A related issue concerns the type of data. Hard core MLers tend to divide applications into tabular and nontabular data. The former consists of the classical observations in rows, variables in columns format, while the latter means image processing, NLP and the like. The MLers’ prescription: use XGBoost for tabular data, deep learning (in some form) for the nontabular apps.
In this post, I’ll compare the performance of four predictive methods on a year 2000 census dataset svcensus, included with the qeML package. The comparison is just for illustration, not comprehensive by any means. For each method, I vary only one hyperparameter: k for qeKNN; minimum leaf size for qeRFranger; polynomial degree for qePolyLin; and max tree depth for qeXGBoost.
I used only the first 5000 rows of the dataset. There were 5 predictors, becoming 10 after categoricals were converted (internally) to dummies. The variable being predicted is wage income. For each hyperparameter value, 100 runs were done. (Recall: by default, qeML predictive functions form a random holdout set.)

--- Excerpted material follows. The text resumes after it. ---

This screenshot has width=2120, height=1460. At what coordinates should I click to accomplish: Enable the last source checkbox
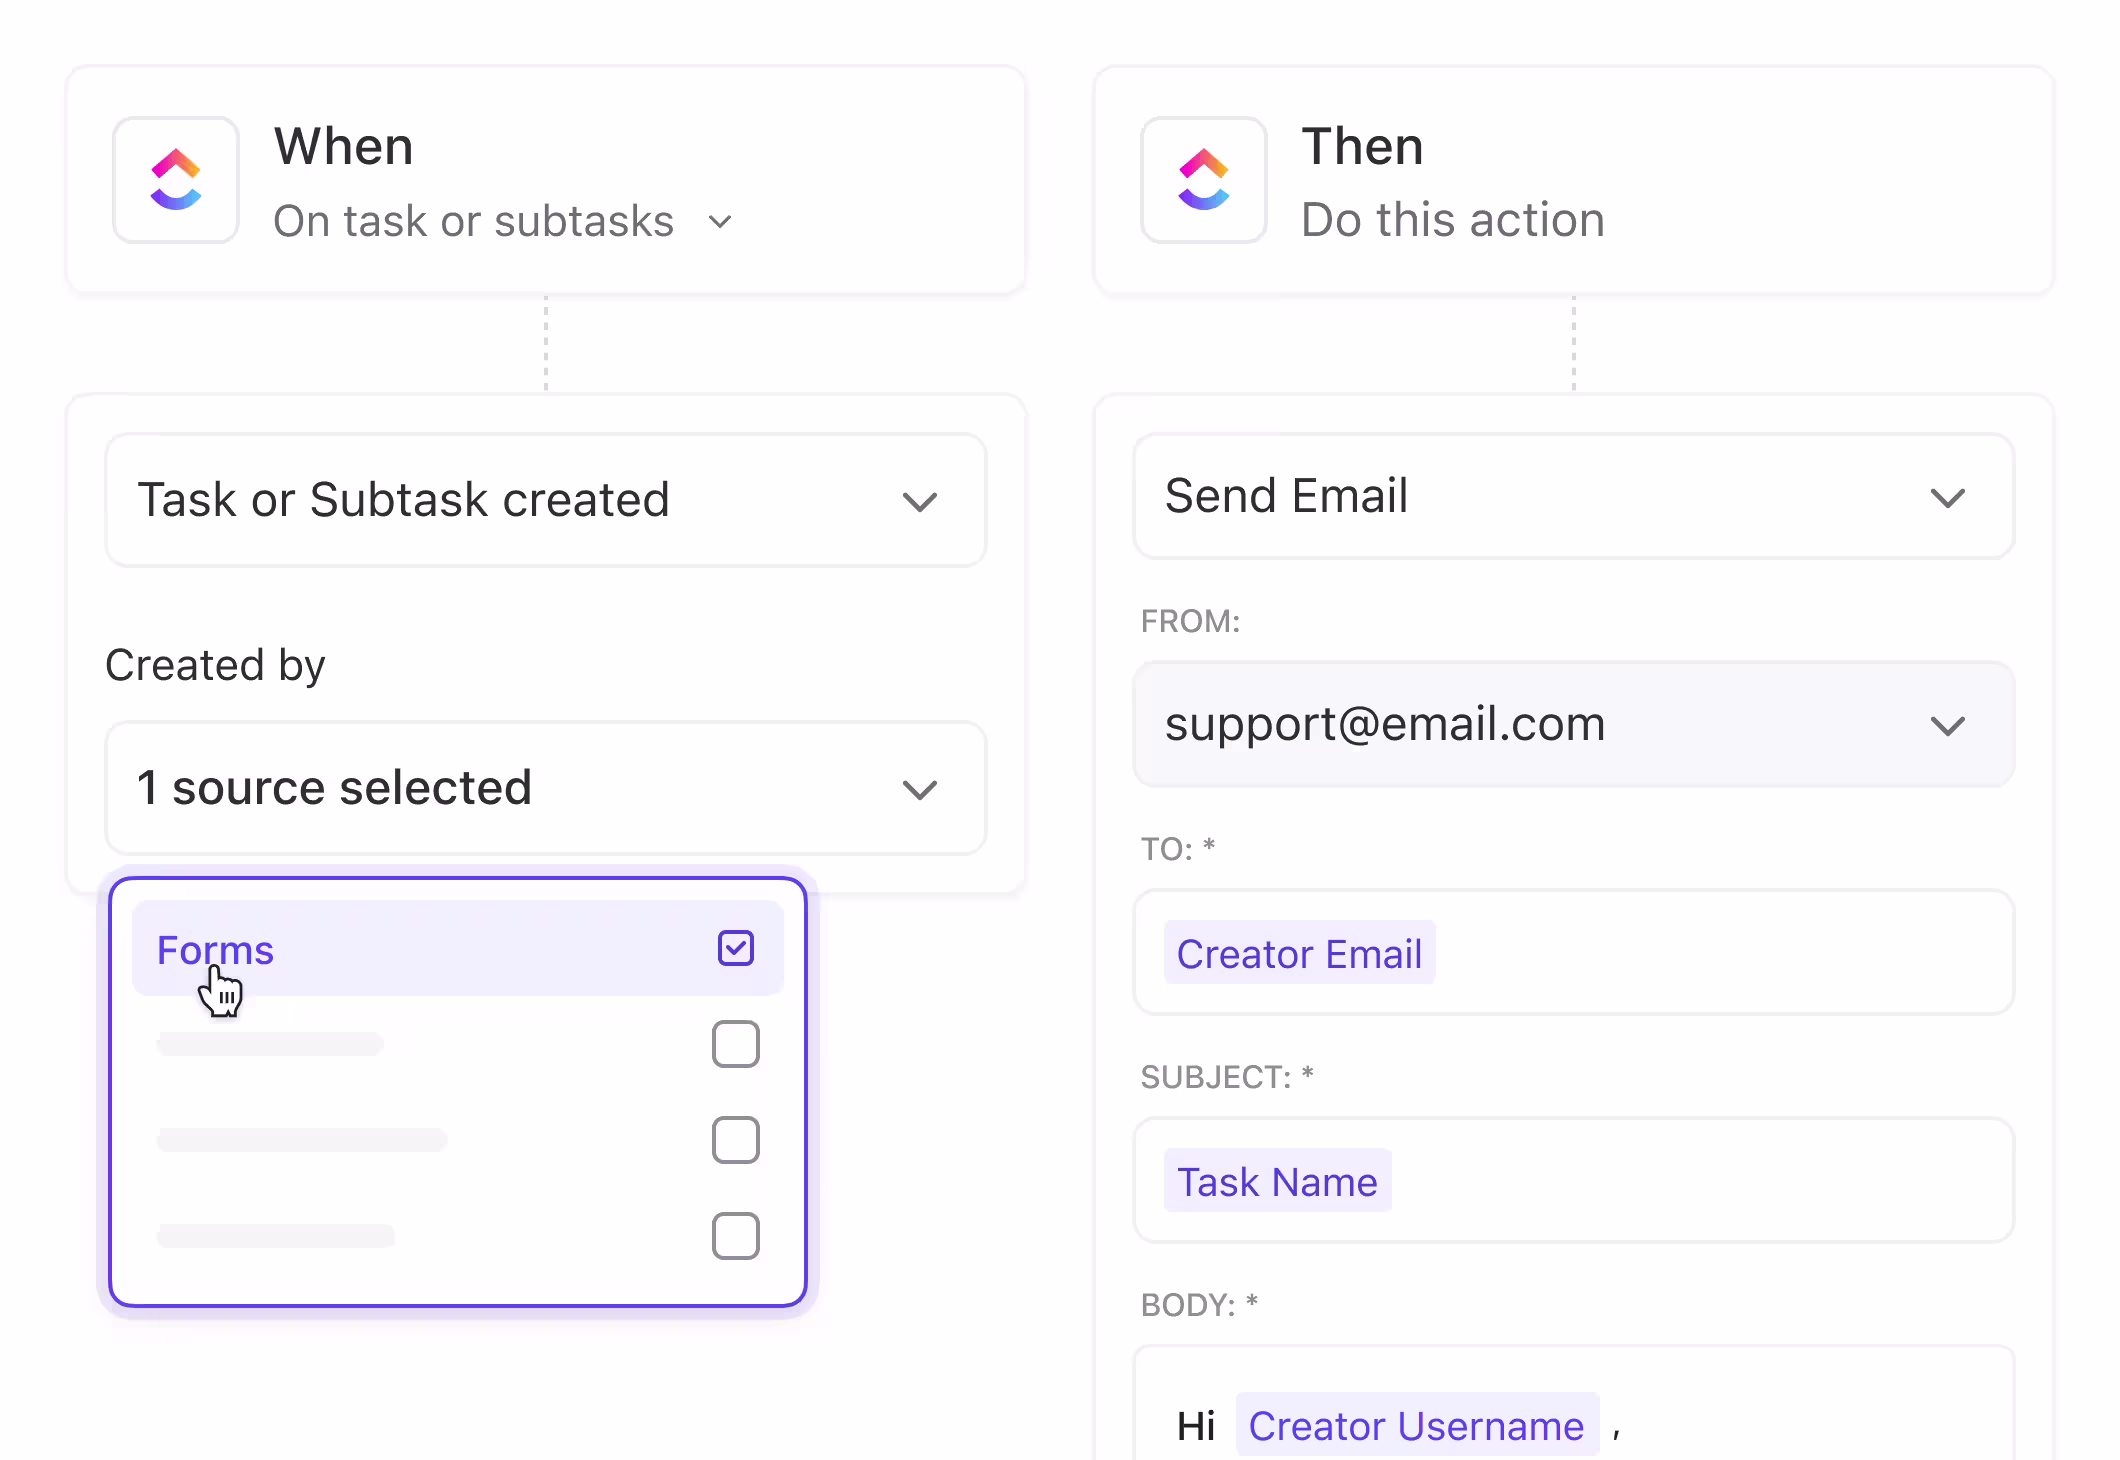tap(736, 1236)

15 hyperparameter values were tried for each method. In the case of qeKNN and qeRFranger, these were seq(5,75,5). For the other two methods, the values were 1:15.
Here are the results:
The winner here turned out to be good ol’ polynomial regression. Obviously overfitting occurs, but somewhat surprisingly, only after degree 6 or so. Random forests seems to have leveled off at 60 or so. All might do better by tweaking other default hyperparameters, especially KNN.
Of course, all the methods here could be considered traditional statistical methods, as all had significant statistician contribution. But only polynomial regression is truly traditional, and it’s interesting to see that it prevailed in this case.